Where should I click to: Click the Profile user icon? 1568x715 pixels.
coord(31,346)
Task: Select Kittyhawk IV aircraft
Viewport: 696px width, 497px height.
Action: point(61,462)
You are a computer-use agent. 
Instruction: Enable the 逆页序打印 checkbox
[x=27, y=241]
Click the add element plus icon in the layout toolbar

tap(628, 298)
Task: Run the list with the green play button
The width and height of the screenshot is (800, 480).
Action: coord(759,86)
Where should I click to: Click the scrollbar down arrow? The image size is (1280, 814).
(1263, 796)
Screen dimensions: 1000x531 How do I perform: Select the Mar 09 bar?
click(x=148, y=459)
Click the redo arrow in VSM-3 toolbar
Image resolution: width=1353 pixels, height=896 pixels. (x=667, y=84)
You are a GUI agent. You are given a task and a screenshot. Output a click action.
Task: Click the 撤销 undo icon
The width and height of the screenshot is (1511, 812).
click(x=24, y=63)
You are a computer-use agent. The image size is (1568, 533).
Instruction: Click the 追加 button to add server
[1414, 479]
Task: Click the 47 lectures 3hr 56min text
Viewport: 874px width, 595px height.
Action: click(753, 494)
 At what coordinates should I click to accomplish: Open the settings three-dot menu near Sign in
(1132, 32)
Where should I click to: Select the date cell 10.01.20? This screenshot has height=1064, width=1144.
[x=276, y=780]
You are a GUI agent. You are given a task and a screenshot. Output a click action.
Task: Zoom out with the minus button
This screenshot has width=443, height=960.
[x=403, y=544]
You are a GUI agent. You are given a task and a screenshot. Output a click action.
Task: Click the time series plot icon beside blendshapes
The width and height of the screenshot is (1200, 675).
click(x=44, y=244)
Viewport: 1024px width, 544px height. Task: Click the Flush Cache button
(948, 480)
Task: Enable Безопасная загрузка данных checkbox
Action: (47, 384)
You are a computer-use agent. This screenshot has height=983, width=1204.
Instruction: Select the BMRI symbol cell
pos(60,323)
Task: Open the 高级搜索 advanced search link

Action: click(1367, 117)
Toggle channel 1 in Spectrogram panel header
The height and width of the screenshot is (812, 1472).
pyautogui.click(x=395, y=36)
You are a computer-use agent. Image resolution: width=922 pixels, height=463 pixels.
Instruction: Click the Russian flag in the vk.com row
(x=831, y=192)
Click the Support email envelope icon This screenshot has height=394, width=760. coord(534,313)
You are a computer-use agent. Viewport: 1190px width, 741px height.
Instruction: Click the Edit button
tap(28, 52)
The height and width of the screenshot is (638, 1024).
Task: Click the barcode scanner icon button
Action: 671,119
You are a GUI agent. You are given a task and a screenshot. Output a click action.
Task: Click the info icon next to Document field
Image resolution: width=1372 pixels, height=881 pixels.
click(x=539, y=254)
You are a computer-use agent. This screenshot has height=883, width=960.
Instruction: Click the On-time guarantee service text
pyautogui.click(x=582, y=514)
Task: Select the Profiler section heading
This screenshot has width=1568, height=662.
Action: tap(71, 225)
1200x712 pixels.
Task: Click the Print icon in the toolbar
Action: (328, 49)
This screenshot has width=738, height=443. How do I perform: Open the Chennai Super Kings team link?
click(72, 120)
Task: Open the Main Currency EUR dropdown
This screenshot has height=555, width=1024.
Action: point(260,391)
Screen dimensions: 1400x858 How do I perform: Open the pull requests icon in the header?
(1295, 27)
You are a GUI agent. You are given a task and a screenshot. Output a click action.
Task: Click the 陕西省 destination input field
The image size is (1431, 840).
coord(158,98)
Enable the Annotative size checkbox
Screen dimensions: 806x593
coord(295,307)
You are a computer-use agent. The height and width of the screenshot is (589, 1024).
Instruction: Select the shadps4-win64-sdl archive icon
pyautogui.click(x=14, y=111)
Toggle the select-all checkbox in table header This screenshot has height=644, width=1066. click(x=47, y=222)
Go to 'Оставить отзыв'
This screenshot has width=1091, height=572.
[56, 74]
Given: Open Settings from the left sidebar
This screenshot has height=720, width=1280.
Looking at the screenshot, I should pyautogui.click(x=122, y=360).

=-=-=-=-=

## ACTIVITY
In full and without error, retype the entries above.

## SOLVED PROBLEM
Where should I click to: Click the Profile user icon? 1568x715 pixels.
coord(31,346)
Task: Select Kittyhawk IV aircraft
Viewport: 696px width, 497px height.
Action: point(61,462)
You are a computer-use agent. 
Instruction: Enable the 逆页序打印 checkbox
[x=27, y=241]
Click the add element plus icon in the layout toolbar

tap(628, 298)
Task: Run the list with the green play button
The width and height of the screenshot is (800, 480).
Action: coord(759,86)
Where should I click to: Click the scrollbar down arrow? The image size is (1280, 814).
(1263, 796)
Screen dimensions: 1000x531 How do I perform: Select the Mar 09 bar?
click(x=148, y=459)
Click the redo arrow in VSM-3 toolbar
Image resolution: width=1353 pixels, height=896 pixels. (x=667, y=84)
You are a GUI agent. You are given a task and a screenshot. Output a click action.
Task: Click the 撤销 undo icon
The width and height of the screenshot is (1511, 812).
click(x=24, y=63)
You are a computer-use agent. The image size is (1568, 533).
Instruction: Click the 追加 button to add server
[1414, 479]
Task: Click the 47 lectures 3hr 56min text
Viewport: 874px width, 595px height.
Action: click(753, 494)
 At what coordinates should I click to accomplish: Open the settings three-dot menu near Sign in
(1132, 32)
Where should I click to: Select the date cell 10.01.20? This screenshot has height=1064, width=1144.
[x=276, y=780]
You are a GUI agent. You are given a task and a screenshot. Output a click action.
Task: Zoom out with the minus button
This screenshot has width=443, height=960.
[x=403, y=544]
You are a GUI agent. You are given a task and a screenshot. Output a click action.
Task: Click the time series plot icon beside blendshapes
The width and height of the screenshot is (1200, 675).
click(x=44, y=244)
Viewport: 1024px width, 544px height. Task: Click the Flush Cache button
(948, 480)
Task: Enable Безопасная загрузка данных checkbox
Action: (47, 384)
You are a computer-use agent. This screenshot has height=983, width=1204.
Instruction: Select the BMRI symbol cell
pos(60,323)
Task: Open the 高级搜索 advanced search link

Action: click(1367, 117)
Toggle channel 1 in Spectrogram panel header
The height and width of the screenshot is (812, 1472).
pyautogui.click(x=395, y=36)
You are a computer-use agent. Image resolution: width=922 pixels, height=463 pixels.
Instruction: Click the Russian flag in the vk.com row
(x=831, y=192)
Click the Support email envelope icon This screenshot has height=394, width=760. coord(534,313)
You are a computer-use agent. Viewport: 1190px width, 741px height.
Instruction: Click the Edit button
tap(28, 52)
The height and width of the screenshot is (638, 1024).
Task: Click the barcode scanner icon button
Action: 671,119
You are a GUI agent. You are given a task and a screenshot. Output a click action.
Task: Click the info icon next to Document field
Image resolution: width=1372 pixels, height=881 pixels.
click(x=539, y=254)
You are a computer-use agent. This screenshot has height=883, width=960.
Instruction: Click the On-time guarantee service text
pyautogui.click(x=582, y=514)
Task: Select the Profiler section heading
This screenshot has width=1568, height=662.
Action: tap(71, 225)
1200x712 pixels.
Task: Click the Print icon in the toolbar
Action: (328, 49)
This screenshot has width=738, height=443. How do I perform: Open the Chennai Super Kings team link?
click(72, 120)
Task: Open the Main Currency EUR dropdown
This screenshot has height=555, width=1024.
Action: point(260,391)
Screen dimensions: 1400x858 How do I perform: Open the pull requests icon in the header?
(1295, 27)
You are a GUI agent. You are given a task and a screenshot. Output a click action.
Task: Click the 陕西省 destination input field
The image size is (1431, 840).
coord(158,98)
Enable the Annotative size checkbox
Screen dimensions: 806x593
coord(295,307)
You are a computer-use agent. The height and width of the screenshot is (589, 1024).
Instruction: Select the shadps4-win64-sdl archive icon
pyautogui.click(x=14, y=111)
Toggle the select-all checkbox in table header This screenshot has height=644, width=1066. click(x=47, y=222)
Go to 'Оставить отзыв'
This screenshot has width=1091, height=572.
[56, 74]
Given: Open Settings from the left sidebar
This screenshot has height=720, width=1280.
Looking at the screenshot, I should pyautogui.click(x=122, y=360).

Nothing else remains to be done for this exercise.